Exercise requirements
Copy out the full set of records. Keep every word the same.
========
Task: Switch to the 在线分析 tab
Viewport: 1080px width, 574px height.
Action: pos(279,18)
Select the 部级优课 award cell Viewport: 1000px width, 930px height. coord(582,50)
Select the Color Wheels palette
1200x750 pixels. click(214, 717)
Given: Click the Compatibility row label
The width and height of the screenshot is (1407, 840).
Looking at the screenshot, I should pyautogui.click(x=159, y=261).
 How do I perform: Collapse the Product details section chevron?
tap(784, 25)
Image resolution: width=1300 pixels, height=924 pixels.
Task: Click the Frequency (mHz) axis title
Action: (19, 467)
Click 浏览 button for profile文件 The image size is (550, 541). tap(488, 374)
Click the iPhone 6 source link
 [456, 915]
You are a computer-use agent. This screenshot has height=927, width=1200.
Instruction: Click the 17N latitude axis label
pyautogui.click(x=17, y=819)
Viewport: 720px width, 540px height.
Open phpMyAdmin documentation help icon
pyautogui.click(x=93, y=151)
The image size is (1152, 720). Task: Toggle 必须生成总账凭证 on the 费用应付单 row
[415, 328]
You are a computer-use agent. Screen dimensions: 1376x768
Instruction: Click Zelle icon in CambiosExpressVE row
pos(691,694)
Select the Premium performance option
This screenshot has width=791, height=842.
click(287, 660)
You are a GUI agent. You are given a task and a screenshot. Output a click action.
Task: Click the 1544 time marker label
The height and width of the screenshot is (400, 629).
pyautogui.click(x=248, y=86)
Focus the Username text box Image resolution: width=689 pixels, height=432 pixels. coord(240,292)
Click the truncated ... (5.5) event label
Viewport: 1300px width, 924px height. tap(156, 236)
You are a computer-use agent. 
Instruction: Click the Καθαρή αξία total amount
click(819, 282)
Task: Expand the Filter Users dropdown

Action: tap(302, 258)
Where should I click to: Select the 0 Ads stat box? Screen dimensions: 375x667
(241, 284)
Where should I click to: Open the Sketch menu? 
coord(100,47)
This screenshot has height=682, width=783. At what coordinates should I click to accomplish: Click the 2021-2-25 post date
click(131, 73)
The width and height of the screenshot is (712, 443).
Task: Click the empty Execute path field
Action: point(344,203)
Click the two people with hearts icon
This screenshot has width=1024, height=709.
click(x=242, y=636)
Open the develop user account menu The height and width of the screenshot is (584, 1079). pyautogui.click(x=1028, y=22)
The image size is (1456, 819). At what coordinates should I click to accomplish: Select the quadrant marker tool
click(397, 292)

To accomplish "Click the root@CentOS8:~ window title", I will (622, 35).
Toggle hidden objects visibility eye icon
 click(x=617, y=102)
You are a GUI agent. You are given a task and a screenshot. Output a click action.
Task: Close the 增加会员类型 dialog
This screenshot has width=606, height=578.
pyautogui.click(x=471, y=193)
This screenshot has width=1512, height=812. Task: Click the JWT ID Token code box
========
Response for this exercise
Task: Switch to the 在线分析 tab
Viewport: 1080px width, 574px height.
Action: pos(279,18)
Select the 部级优课 award cell Viewport: 1000px width, 930px height. coord(582,50)
Select the Color Wheels palette
1200x750 pixels. click(214, 717)
Given: Click the Compatibility row label
The width and height of the screenshot is (1407, 840).
Looking at the screenshot, I should pyautogui.click(x=159, y=261).
 How do I perform: Collapse the Product details section chevron?
tap(784, 25)
Image resolution: width=1300 pixels, height=924 pixels.
Task: Click the Frequency (mHz) axis title
Action: (19, 467)
Click 浏览 button for profile文件 The image size is (550, 541). tap(488, 374)
Click the iPhone 6 source link
 [456, 915]
You are a computer-use agent. This screenshot has height=927, width=1200.
Instruction: Click the 17N latitude axis label
pyautogui.click(x=17, y=819)
Viewport: 720px width, 540px height.
Open phpMyAdmin documentation help icon
pyautogui.click(x=93, y=151)
The image size is (1152, 720). Task: Toggle 必须生成总账凭证 on the 费用应付单 row
[415, 328]
You are a computer-use agent. Screen dimensions: 1376x768
Instruction: Click Zelle icon in CambiosExpressVE row
pos(691,694)
Select the Premium performance option
This screenshot has width=791, height=842.
click(287, 660)
You are a GUI agent. You are given a task and a screenshot. Output a click action.
Task: Click the 1544 time marker label
The height and width of the screenshot is (400, 629).
pyautogui.click(x=248, y=86)
Focus the Username text box Image resolution: width=689 pixels, height=432 pixels. coord(240,292)
Click the truncated ... (5.5) event label
Viewport: 1300px width, 924px height. tap(156, 236)
You are a computer-use agent. 
Instruction: Click the Καθαρή αξία total amount
click(819, 282)
Task: Expand the Filter Users dropdown

Action: tap(302, 258)
Where should I click to: Select the 0 Ads stat box? Screen dimensions: 375x667
(241, 284)
Where should I click to: Open the Sketch menu? 
coord(100,47)
This screenshot has height=682, width=783. At what coordinates should I click to accomplish: Click the 2021-2-25 post date
click(131, 73)
The width and height of the screenshot is (712, 443).
Task: Click the empty Execute path field
Action: point(344,203)
Click the two people with hearts icon
This screenshot has width=1024, height=709.
click(x=242, y=636)
Open the develop user account menu The height and width of the screenshot is (584, 1079). pyautogui.click(x=1028, y=22)
The image size is (1456, 819). At what coordinates should I click to accomplish: Select the quadrant marker tool
click(397, 292)

To accomplish "Click the root@CentOS8:~ window title", I will (622, 35).
Toggle hidden objects visibility eye icon
 click(x=617, y=102)
You are a GUI agent. You are given a task and a screenshot. Output a click action.
Task: Close the 增加会员类型 dialog
This screenshot has width=606, height=578.
pyautogui.click(x=471, y=193)
This screenshot has width=1512, height=812. Task: Click the JWT ID Token code box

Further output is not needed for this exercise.